In this chapter the linearized Riemann tensor correlator on a de Sitter background including one-loop corrections from conformal fields is derived. The Riemann tensor correlation function exhibits interesting features: it is gauge-invariant even when including contributions from loops of matter fields, but excluding graviton loops as it is implemented in the 1/N expansion, it is compatible with de Sitter invariance, and provides a complete characterization of the local geometry. The two-point correlator function of the Riemann tensor is computed by taking suitable derivatives of the metric correlator function found in the previous chapter, and the result is written in a manifestly de Sitter-invariant form. Moreover, given the decomposition of the Riemann tensor in terms of Weyl and Ricci tensors, we write the explicit results for the Weyl and Ricci tensors correlators as well as the Weyl–Ricci tensors correlator and study both their subhorizon and superhorizon behavior. These results are extended to general conformal field theories. We also derive the Riemann tensor correlator in Minkowski spacetime in a manifestly Lorentz-invariant form by carefully taking the flat-space limit of our result in de Sitter.

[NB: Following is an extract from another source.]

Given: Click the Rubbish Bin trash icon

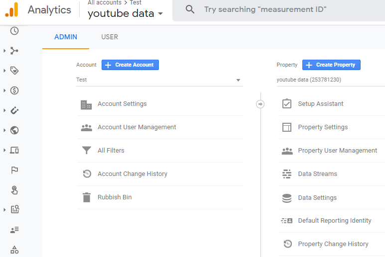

The main goal of this chapter is the calculation of the noise kernel in de Sitter spacetime, in a de Sitter-invariant vacuum. The geometry of most inflationary models is well approximated by the de Sitter geometry. For this reason, fluctuations around de Sitter and near-de Sitter spacetimes have been extensively studied in the context of inflationary models. Here we study the stress-energy tensor fluctuations of the matter fields described by the noise kernel. We start by reviewing the basic geometric properties of de Sitter spacetime and the invariant bitensors that will be used in this and in later chapters. These tools are employed to write the noise kernel for spacelike separated points in de Sitter-invariant form, and explicit expressions for the case of a free minimally coupled scalar field are derived. Closed results in terms of elementary functions are given for the particular cases of small masses, vanishing mass and large separations. A massless limit discontinuity is found, and is analyzed in some detail. Finally, we discuss the implications of our results for the quantum metric fluctuations around de Sitter spacetime.

In this chapter we derive the full two-point quantum metric perturbations on a de Sitter background including one-loop corrections from conformal fields. We do the calculation using the CTP effective action with the 1/N expansion, and select an asymptotic initial state by a suitable prescription that defines the vacuum of the interacting theory. The decomposition of the metric perturbations into scalar, vector and tensor perturbations is reviewed, and the effective action is given in terms of that decomposition. We first compute the two-point function of the tensor perturbations, which are dynamical degrees of freedom. The relation with the intrinsic and induced fluctuations of stochastic gravity is discussed. We then compute the two-point metric perturbations for the scalar and vector modes, which are constrained degrees of freedom. The result for the full two-point metric perturbations is invariant under spatial rotations and translations as well as under a simultaneous rescaling of the spatial and conformal time coordinates. Finally, our results are extended to general conformal field theories, even strongly interacting ones, by deriving the effective action for a general conformal field theory.